Hello,
If possible, I'd like to learn more specifically how shard ranking is calculated for a search.
The current documentation for Adaptive Replica Selection says
By default, Elasticsearch uses adaptive replica selection to route search requests. This method selects an eligible node using shard allocation awareness and the following criteria:
- Response time of prior requests between the coordinating node and the eligible node
- How long the eligible node took to run previous searches
- Queue size of the eligible node’s search threadpool
Do the first and second items have some overlap? Or is the first item the communication latency of the inter-node request and the second item a metric provided by the data node for the duration of search? Or are they something else that could be more precisely expressed? (Also, as stated, the first item seems to include latency of indexing requests, too. Is that the case?)
Are the first two items scoped down at all? That is, does the coordinating node have those criteria on a shard-by-shard or index-by-index basis, or is it for all requests sent to the candidate nodes?

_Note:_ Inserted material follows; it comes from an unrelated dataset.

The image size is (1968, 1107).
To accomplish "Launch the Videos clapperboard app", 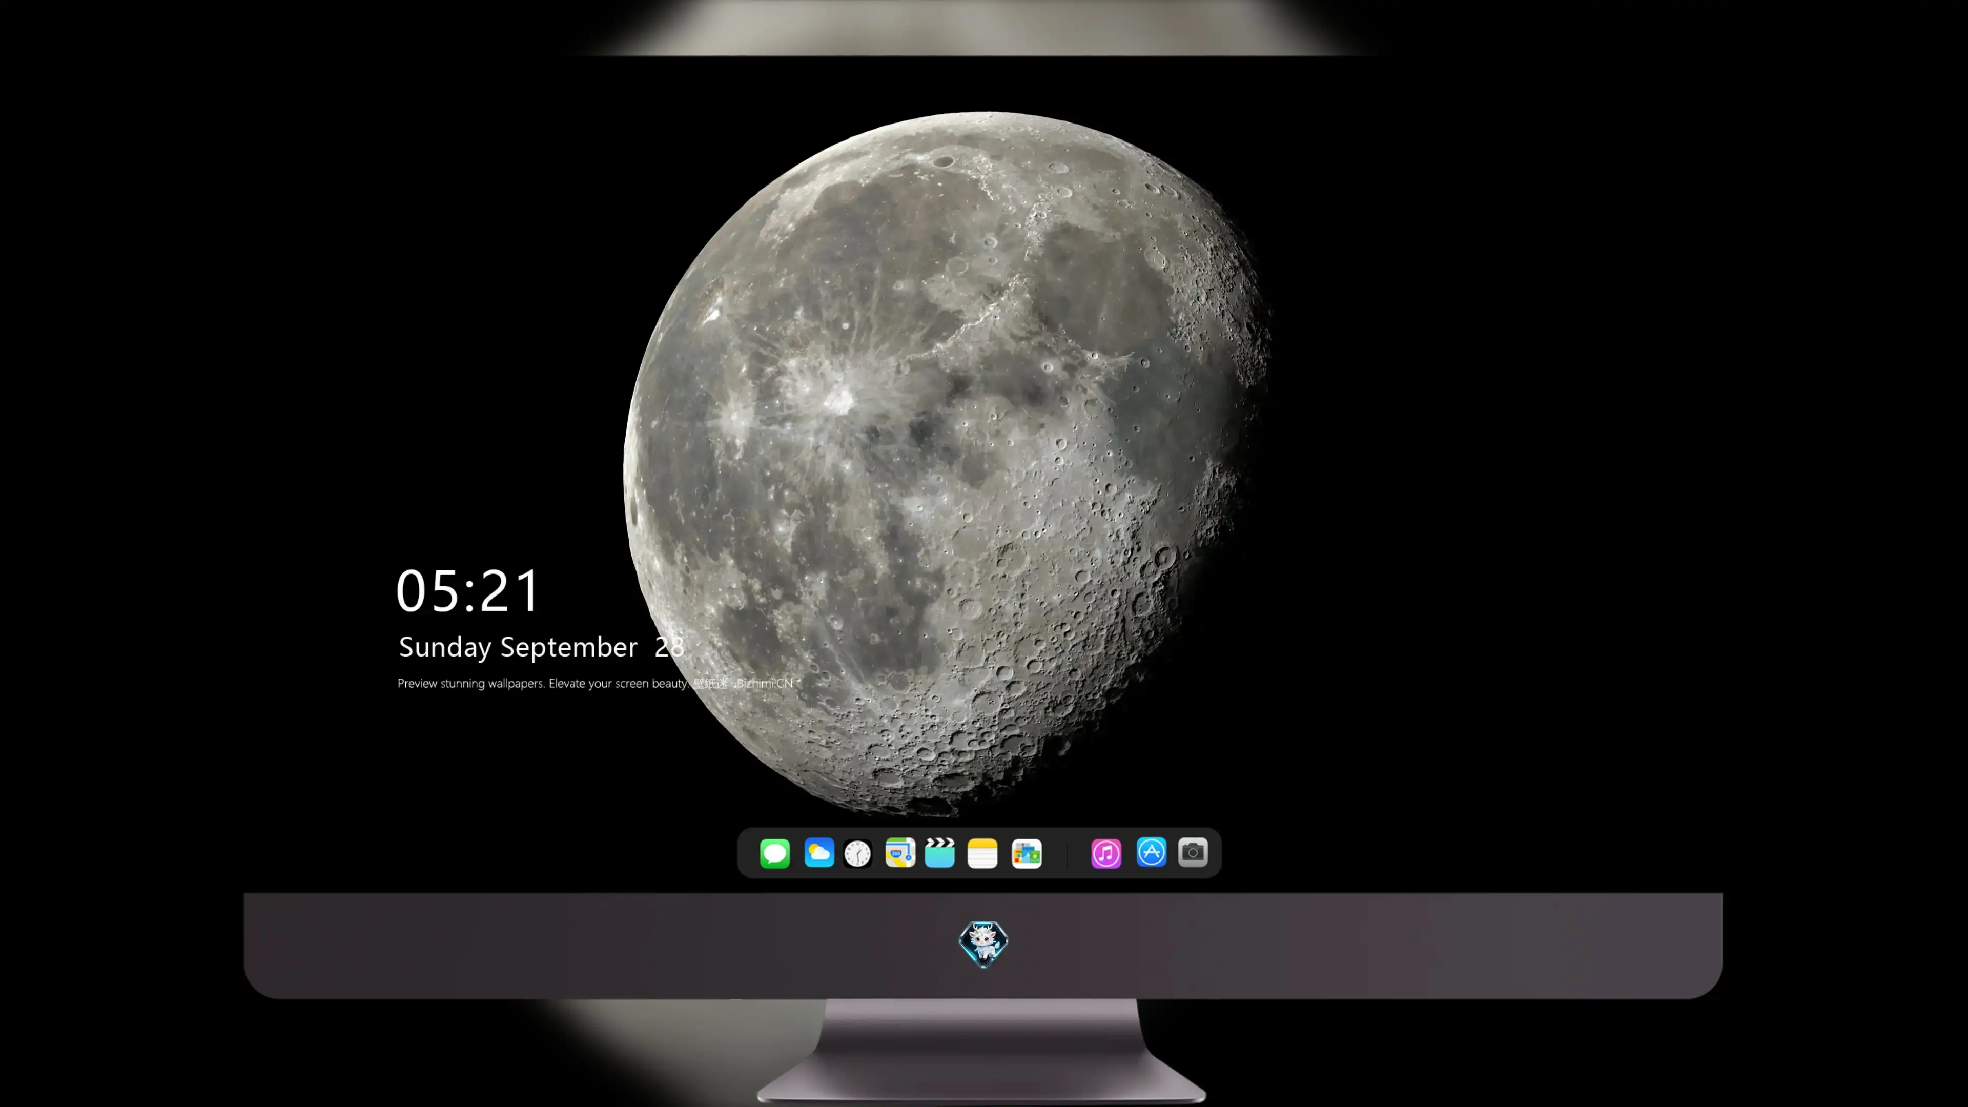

If a coordinating node has determined that there are 8 participating shards for a given search, as it iterates through the shards determining which shard copy of each should be searched, does the selection for the first 7 influence the choice for the 8th (by, say, incrementing the apparent queue size for the destination nodes)? Or maybe it doesn't have to because those searches have been dispatched already and the search queue size will already reflect the new state?
Thanks in advance for any insight you can provide.